Comprehensive Analysis of the DnaJ/HSP40 Gene Family in Maize (Zea mays L.) Reveals that ZmDnaJ96 Enhances Abiotic Stress Tolerance

DnaJ, or heat shock protein 40 (HSP40), is a conserved protein that functions as a molecular chaperone with a strong cytoprotective effect, participating in plant signal transduction, growth, development, and the response to heat stress and other adverse environmental conditions. Although functional characteristics of DnaJ/HSP40 have been described in several plant species, the underlying mechanisms are not completely understood. In this study, 99 putative maize (Zea mays L.) DnaJ genes (ZmDnaJ01–99) randomly distributed on 10 chromosomes were identified in the whole genome using bioinformatics approaches and classified into three groups according to protein structure. The conservation of the gene structure was closely related to the evolutionary tree. Collinearity analysis of DnaJ family genes among species revealed a close evolutionary relationship between maize and sorghum. Transposon analysis revealed helitrons inserted in 49 ZmDnaJs. Multiple stress-related cis-elements were found in the promoter regions of ZmDnaJ genes, suggesting a role in gene expression regulation in response to abiotic stress. The co-expression network screened 12 ZmDnaJ genes that could be induced by stress (drought, high temperature, and salt) and regulated by abscisic acid. ZmDnaJ96 overexpression increased antioxidant enzyme activity and reduced the damage caused by drought and high-temperature stress in Arabidopsis chloroplasts.
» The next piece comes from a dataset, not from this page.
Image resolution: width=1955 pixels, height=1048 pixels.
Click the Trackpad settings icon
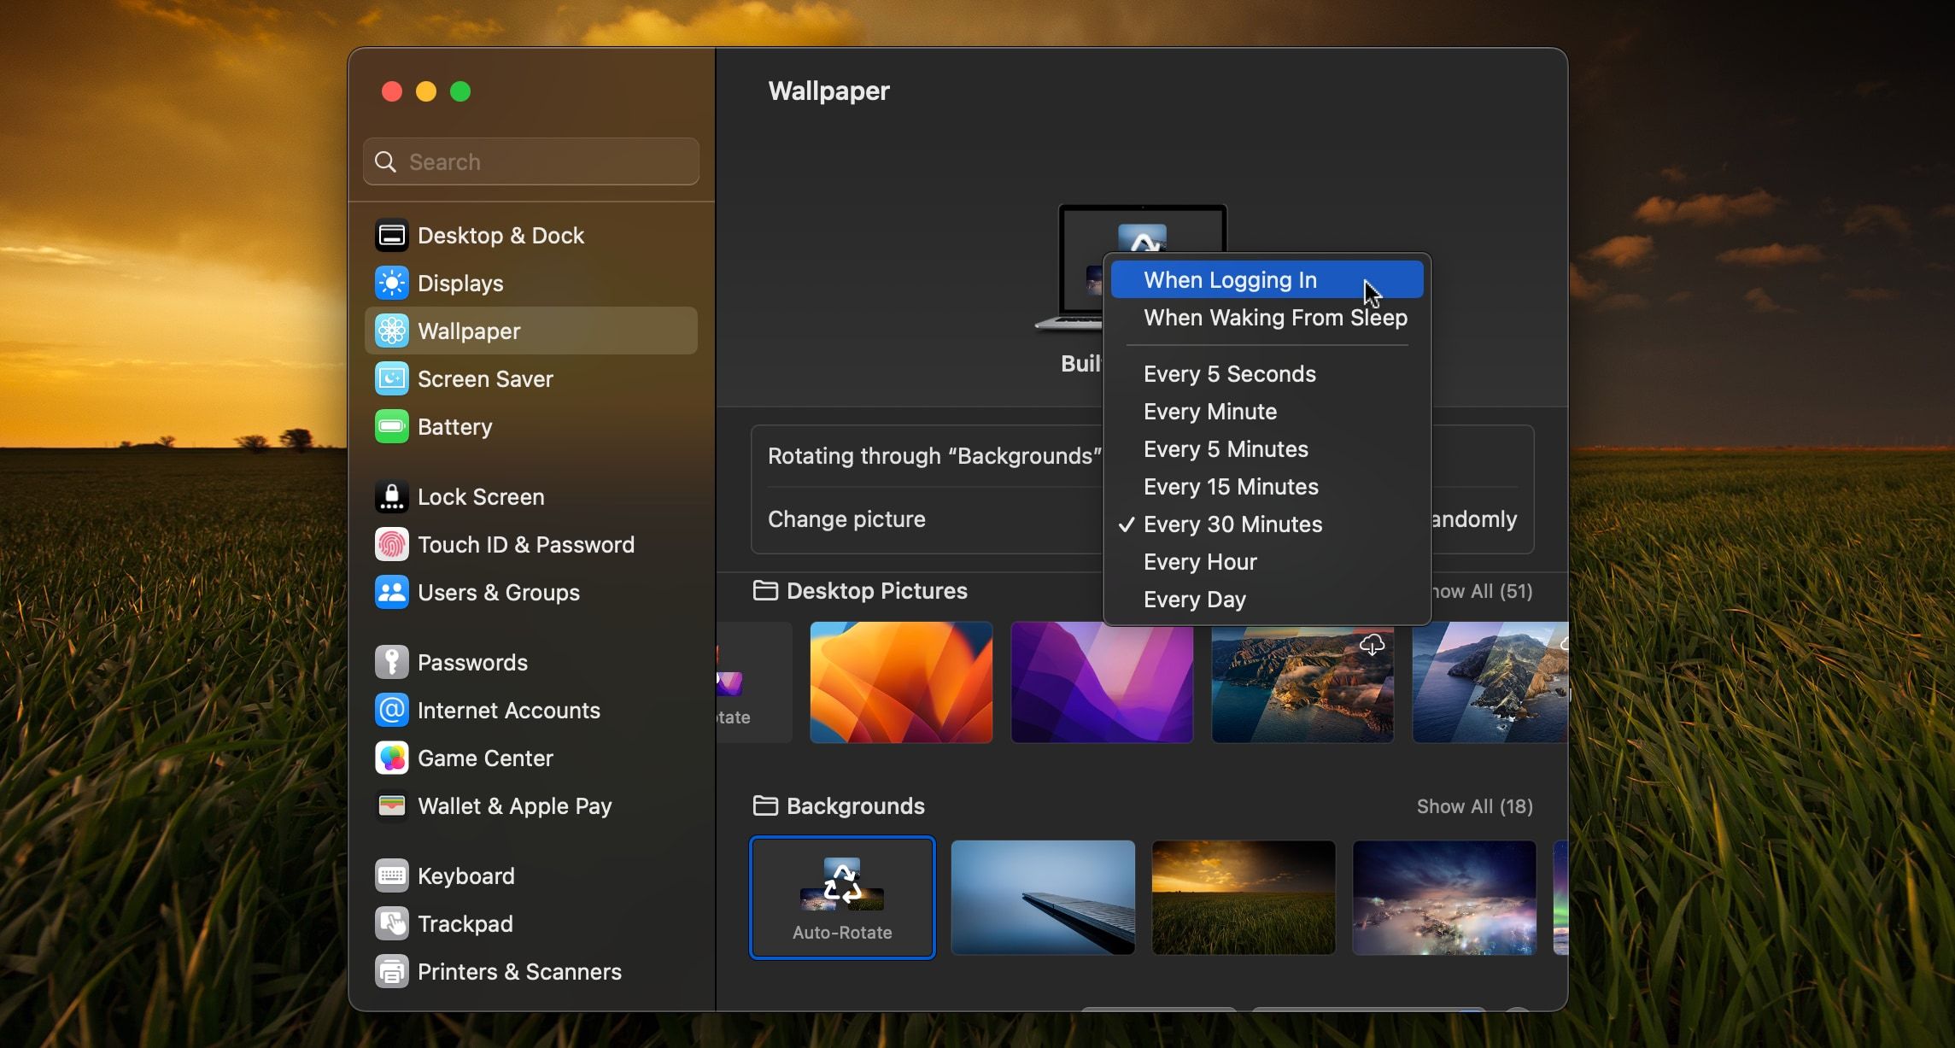tap(391, 924)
Virus-induced silencing of ZmDnaJ96 reduced drought and heat tolerance in maize by reducing antioxidant enzyme activity. These results provide genetic resources for maize stress resistance molecular breeding, enhance knowledge of DnaJ gene function in maize, and offer a solid foundation for further in-depth study of the relationship between maize DnaJ/HSP40 members.